I had been here before. I had sat in the green recliner, holding my baby with wires attached to their chest, hoping it would be the day they would be able to eat on their own rather than getting milk through their NG tube. This was my fifth baby but my second NICU experience.
After having spent 22 days in the NICU four years ago with my second baby, I prayed that I would never see the NICU floor in the hospital again. But there I was, going through the emotional pain and anxiety of leaving my baby at the hospital each night not knowing how many more days it would be until we brought him home.

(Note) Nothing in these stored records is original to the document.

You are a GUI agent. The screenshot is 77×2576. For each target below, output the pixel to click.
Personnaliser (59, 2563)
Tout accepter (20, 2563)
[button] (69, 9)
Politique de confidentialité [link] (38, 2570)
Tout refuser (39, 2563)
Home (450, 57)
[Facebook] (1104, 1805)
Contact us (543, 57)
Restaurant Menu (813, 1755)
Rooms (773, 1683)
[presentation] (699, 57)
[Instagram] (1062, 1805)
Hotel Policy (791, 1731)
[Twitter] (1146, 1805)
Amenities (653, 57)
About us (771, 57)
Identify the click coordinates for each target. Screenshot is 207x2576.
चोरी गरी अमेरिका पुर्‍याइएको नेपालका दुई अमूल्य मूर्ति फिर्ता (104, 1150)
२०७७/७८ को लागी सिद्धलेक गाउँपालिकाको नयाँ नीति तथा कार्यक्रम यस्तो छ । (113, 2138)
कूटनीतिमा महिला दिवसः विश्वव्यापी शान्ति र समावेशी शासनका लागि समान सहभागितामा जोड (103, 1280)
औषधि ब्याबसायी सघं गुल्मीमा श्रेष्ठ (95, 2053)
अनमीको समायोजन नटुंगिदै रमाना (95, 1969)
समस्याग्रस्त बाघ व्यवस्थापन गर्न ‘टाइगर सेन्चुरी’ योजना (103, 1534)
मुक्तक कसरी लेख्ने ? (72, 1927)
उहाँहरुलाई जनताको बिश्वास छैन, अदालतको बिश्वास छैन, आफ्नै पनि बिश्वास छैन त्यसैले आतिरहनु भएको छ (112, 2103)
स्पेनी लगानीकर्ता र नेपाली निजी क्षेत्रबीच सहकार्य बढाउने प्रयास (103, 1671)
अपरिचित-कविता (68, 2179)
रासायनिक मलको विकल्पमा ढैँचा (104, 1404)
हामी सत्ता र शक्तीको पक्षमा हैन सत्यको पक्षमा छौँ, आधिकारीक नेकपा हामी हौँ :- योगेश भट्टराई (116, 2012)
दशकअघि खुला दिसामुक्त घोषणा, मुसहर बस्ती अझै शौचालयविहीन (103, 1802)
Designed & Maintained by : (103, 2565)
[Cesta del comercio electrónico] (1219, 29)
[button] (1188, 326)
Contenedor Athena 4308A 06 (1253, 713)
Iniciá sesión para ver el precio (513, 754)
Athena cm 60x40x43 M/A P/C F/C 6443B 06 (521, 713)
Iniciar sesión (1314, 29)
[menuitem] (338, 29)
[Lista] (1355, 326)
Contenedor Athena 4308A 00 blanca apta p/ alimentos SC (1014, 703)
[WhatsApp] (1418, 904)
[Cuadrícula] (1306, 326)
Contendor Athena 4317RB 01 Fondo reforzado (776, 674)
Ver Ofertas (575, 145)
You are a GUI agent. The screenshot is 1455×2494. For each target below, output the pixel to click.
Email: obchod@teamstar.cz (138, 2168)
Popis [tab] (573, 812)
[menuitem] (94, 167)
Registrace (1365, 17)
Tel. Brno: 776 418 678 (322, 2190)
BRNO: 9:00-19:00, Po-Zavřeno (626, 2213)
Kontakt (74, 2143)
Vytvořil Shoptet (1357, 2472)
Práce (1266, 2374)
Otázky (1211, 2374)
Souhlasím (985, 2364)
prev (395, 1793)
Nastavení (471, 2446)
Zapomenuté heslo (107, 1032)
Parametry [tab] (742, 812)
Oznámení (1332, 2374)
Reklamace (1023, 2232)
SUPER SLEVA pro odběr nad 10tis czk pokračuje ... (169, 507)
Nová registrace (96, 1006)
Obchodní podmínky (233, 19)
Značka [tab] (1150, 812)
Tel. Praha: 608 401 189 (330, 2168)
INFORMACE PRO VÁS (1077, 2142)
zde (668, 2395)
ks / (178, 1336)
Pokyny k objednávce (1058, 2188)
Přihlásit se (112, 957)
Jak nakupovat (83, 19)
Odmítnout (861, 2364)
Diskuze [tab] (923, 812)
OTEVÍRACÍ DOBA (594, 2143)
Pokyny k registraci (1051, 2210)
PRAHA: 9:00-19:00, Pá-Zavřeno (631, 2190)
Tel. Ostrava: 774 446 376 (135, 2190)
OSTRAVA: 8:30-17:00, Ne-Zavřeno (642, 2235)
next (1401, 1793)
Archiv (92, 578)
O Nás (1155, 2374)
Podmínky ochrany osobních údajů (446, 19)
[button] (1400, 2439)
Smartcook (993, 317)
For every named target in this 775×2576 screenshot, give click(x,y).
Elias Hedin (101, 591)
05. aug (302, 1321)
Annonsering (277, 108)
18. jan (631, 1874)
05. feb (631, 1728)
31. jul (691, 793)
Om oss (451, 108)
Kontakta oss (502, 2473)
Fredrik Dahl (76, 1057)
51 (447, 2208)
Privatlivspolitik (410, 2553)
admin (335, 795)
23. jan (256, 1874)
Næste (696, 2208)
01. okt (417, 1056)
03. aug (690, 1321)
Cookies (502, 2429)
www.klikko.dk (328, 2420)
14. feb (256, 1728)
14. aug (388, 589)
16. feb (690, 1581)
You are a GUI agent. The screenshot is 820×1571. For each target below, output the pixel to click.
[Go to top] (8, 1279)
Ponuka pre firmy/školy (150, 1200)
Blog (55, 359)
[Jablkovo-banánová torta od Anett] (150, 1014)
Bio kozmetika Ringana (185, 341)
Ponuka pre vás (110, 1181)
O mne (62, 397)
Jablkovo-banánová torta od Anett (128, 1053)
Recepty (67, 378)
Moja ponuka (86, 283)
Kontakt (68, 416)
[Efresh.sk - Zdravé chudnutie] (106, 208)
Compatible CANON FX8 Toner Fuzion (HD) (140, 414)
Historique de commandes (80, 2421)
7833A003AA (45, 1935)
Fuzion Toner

I was different this time, though, than I was four years ago—my faith a little stronger, my outlook more positive. The first NICU journey absolutely shattered me. I never stopped believing there was a God, but I did feel abandoned by Him. Every day my baby was unable to come home, I slipped further away from the Lord. My prayers felt empty and on a scale of 1-10 my faith was at about a 2. I would beg God that my baby would take just three milliliters from a bottle, but when day after day that prayer was not answered with a yes, I felt defeated, like God was turning His back on me. As the third week of being in the NICU approached, I stopped praying.
When the time came that my baby was able to eat on her own and come home, my relationship with God felt like that of old friends who had had a falling out. I missed Him, I desired a relationship with Him, but it felt so distant.
The months after the first NICU experience came with so many challenges. I suffered from severe postpartum anxiety and depression, and I would constantly be counting down the hours until my kids went to bed so that I could lift off the weight of caring for someone else while I was trying to care for myself.
My husband continuously prayed for me and encouraged me to turn to the Lord, knowing He could free me from living in a constant state of panic. It would take six months before I finally listened. I confessed everything to the Lord. My doubt in Him, my anger, my sadness about feeling like He abandoned me. I confessed daily, read my Bible daily, and finally turned to others (including my amazing doctor) for help.
In the end, I knew that it was never God who left me, but me who left Him. He was always standing by my side waiting for me to turn back to Him. I slowly rebuilt my relationship with God, and over the next few years, I felt like my faith was stronger than ever.
Then my fifth baby was born almost two months early. From the moment the maternal-fetal medicine doctor told me I needed to go to the hospital immediately to deliver him, I knew God was standing right beside me. I prayed on the car ride to the hospital that my baby would live, I prayed as I waited to be taken back to the OR, and right before the C-section started, I felt so deep in my heart that the Lord was saying, “Don’t worry, I’ve got him.” Then I heard the strong cry of my baby boy as he was taken out of me, the sweetest sound.
So, as I sat once again in the NICU, I knew I needed to stay close to the Lord, not letting my sadness and disappointment about the situation shake my faith. Every day I made it a point to see all the good things the Lord was providing. The sweetest cuddles from our most content baby boy. The nurses who celebrated with us when he would eat two more mills on his own than he did the day previous. The nurse who spent a little extra time in the room, talking to me about how I was personally doing. The doctor who was always positive and encouraged me to spend time with my other kids and not feel guilty about not being at the NICU every hour. The fellow NICU parent who looked me in the eye, smiled, and said congratulations as my husband and I finally got to take our baby boy home.
Every day, God was with me in that NICU room. I know he was there in the room with me during that first NICU stay too, I just ignored Him. The NICU journey is so hard, but it was made just a little bit easier, knowing that God was sitting right next to me as I rocked my tiny baby boy in that green recliner.